SEJARAH

4 min read

Deviation Actions

Pusaka-Nusantara's avatar
Published:
2.9K Views
Perlengkapan | Pendaftaran | Pembuatan Karakter | Serba-Serbi Dunia Pusaka Nusantara | Balai Tanya Jawab | Daftar Sepuh & Murid | Pembagian Kamar Asrama | Jadwal Kegiatan Akademi | Prosedur Penilaian | Aturan Ruang Temu & Roleplay | Aturan Kontribusi






Manusia menangis. Mereka merintih. Mereka berteriak. Mereka tak menduga. Bumi yang dulu Mereka anggap sebuah tempat kehidupan biasa, kini mulai menunjukan taringnya. Bumi yang dulu mereka injak dengan angkuh, dan tanpa rasa peduli, kini mulai marah. Memporak-porandakan manusia di Bumi ini.

Tanah yang dulu Manusia keruk untuk dicari tambangnya, tempat berdirinya gedung-gedung pencakar langit, dan rumah-rumah mewah kini bergetar hebat. Bergerak menuruti kodrat Sang Hyang Tunggal. Melawan rotasi bumi hingga terjadi sebuah gesekan hebat. Tanah terbelah. Semua bangunan indah garapan arsitektur kini tak dapat lagi dibilang indah. Bangunan kuat yang selalu dijanjikan tahan akan gempa oleh para kontruktor pun, runtuh seketika. Hancur. Sedikit bertahan, sebagian besar runtuh, menjadi bagian tanah.

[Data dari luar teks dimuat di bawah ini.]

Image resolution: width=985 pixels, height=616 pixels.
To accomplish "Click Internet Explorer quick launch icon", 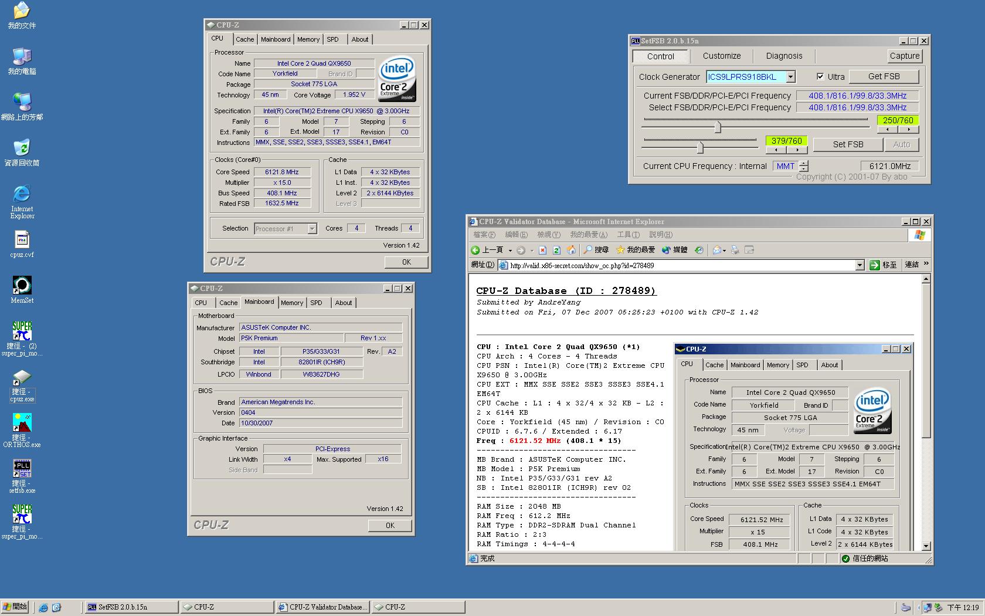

Laut hening. Tak bergerumul mesra dengan hembusan angin. Ombak tak bernyanyi seperti biasanya. Hening. Hening. Hening. “Laut mengamuklah!” perintah Sang Hyang Tunggal. Sedetik kemudian, laut langsung surut. Terlihat seperti malu untuk memamerkan air kebanggaannya. Menyusut terus hingga sebuah ombak dengan tinggi yang sangat tak bisa dibayangkan manusia sekalipun menghadang dari balik sana. Tanpa ragu menyapu bersih semua sisa amukan tanah dengan sekali amukan. Gelombang Tsunami terus merajai selagi tanah pun masih bergetar dengan hebat.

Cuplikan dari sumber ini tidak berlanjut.